Dalam kasus ini, pilar-pilar resiliensi bekerja secara nyata. Nilai organisasi menjaga orientasi pelayanan literasi. Tata kelola memungkinkan perubahan pola kerja dari program sektoral menjadi kolaborasi lintas kementerian. SDM aparatur dituntut mampu berkoordinasi, merancang program bersama, dan membaca peluang kebijakan. Resiliensi fiskal terlihat dari kemampuan menjaga output pembinaan meskipun anggaran langsung terbatas. Data dan sistem digital diperlukan agar pembinaan Sekolah Rakyat dapat dipetakan, dipantau, dan dievaluasi. Koordinasi kelembagaan menjadi jembatan utama bagi kerja sama antara Perpusnas dan Kemensos.
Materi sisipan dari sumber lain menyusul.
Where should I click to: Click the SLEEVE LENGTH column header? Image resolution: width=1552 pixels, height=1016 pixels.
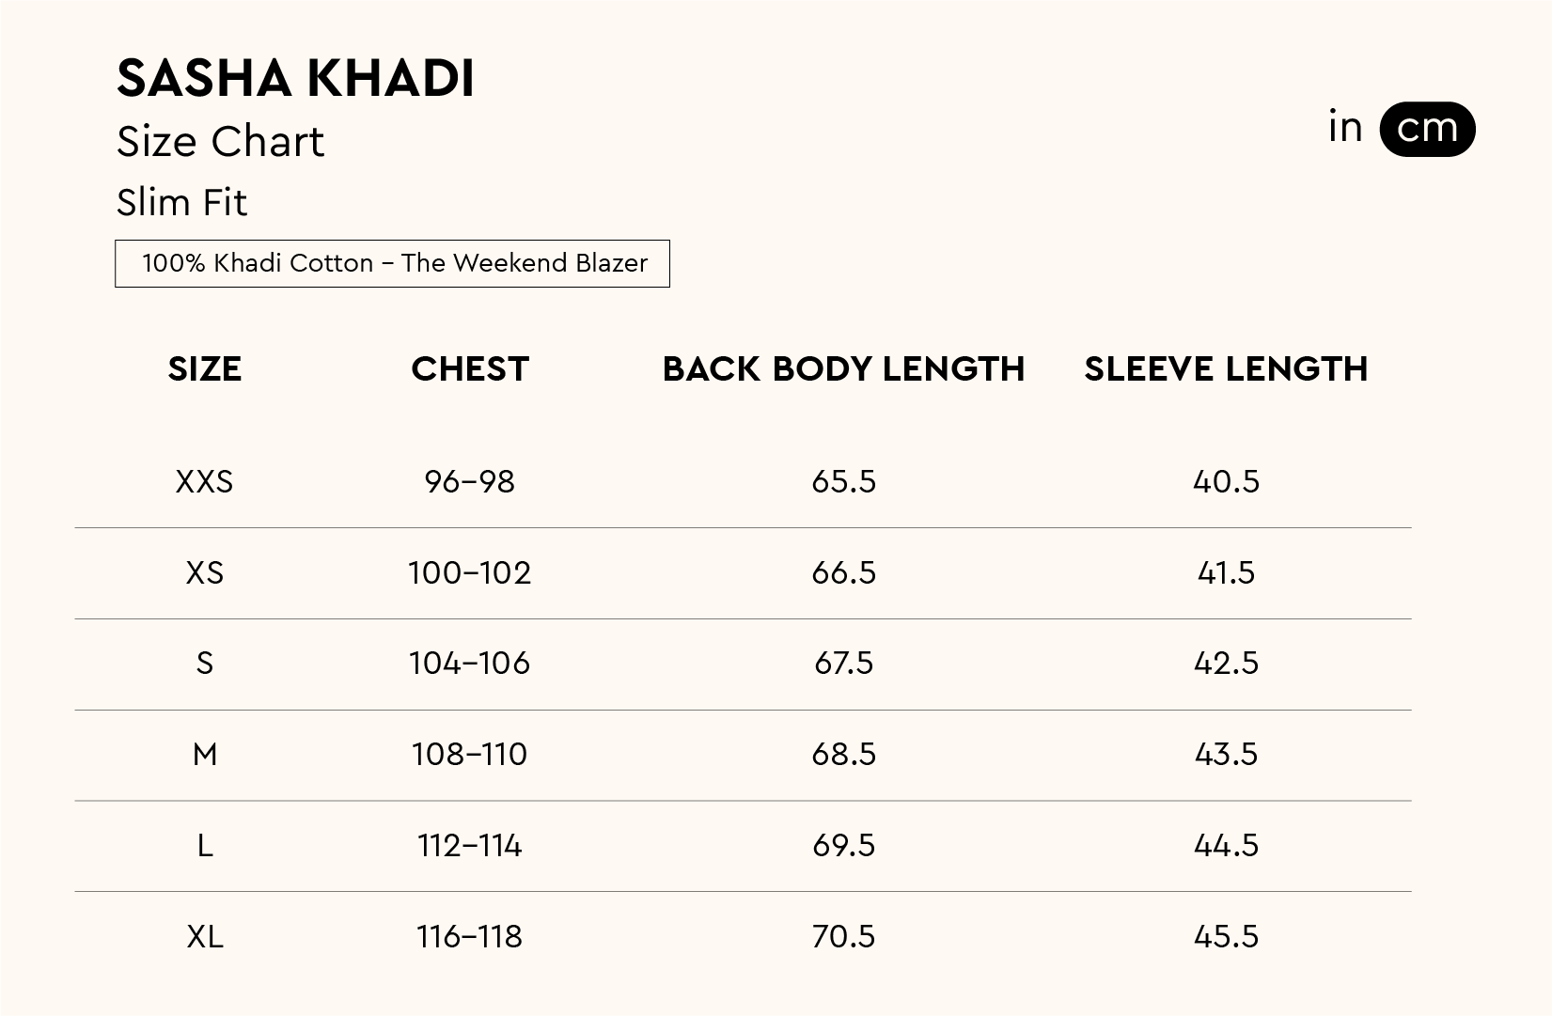[1226, 368]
Sementara itu, layanan publik tetap menjadi tujuan akhir: anak-anak di Sekolah Rakyat tetap memperoleh akses terhadap bacaan, pendampingan literasi, dan dukungan pengetahuan.
Contoh ini memperlihatkan bahwa resiliensi kelembagaan bukan hanya soal bertahan dengan sumber daya yang ada. Resiliensi juga berarti mencari cara baru agar fungsi utama organisasi tetap berjalan. Ketika anggaran terbatas, kerja sama lintas sektor dapat menjadi jalan untuk menjaga keberlanjutan layanan.
Dari contoh tersebut terlihat bahwa resiliensi birokrasi pada akhirnya harus bermuara pada keberlanjutan layanan yang dirasakan langsung oleh masyarakat.
Penutup
Pada akhirnya, publik tidak menilai negara dari banyaknya regulasi, besarnya struktur, atau canggihnya aplikasi digital. Publik menilai negara dari satu hal yang paling nyata: apakah layanan tetap hadir ketika tekanan datang bersamaan.
Karena itu, resiliensi kelembagaan pemerintah harus menjadi fondasi baru bagi tata kelola pemerintahan modern. Negara yang kuat bukan hanya negara yang memiliki program besar. Negara yang kuat adalah negara yang kelembagaannya tetap berfungsi ketika anggaran menyempit, prioritas berubah, sistem terganggu, dan keadaan tidak lagi berjalan normal.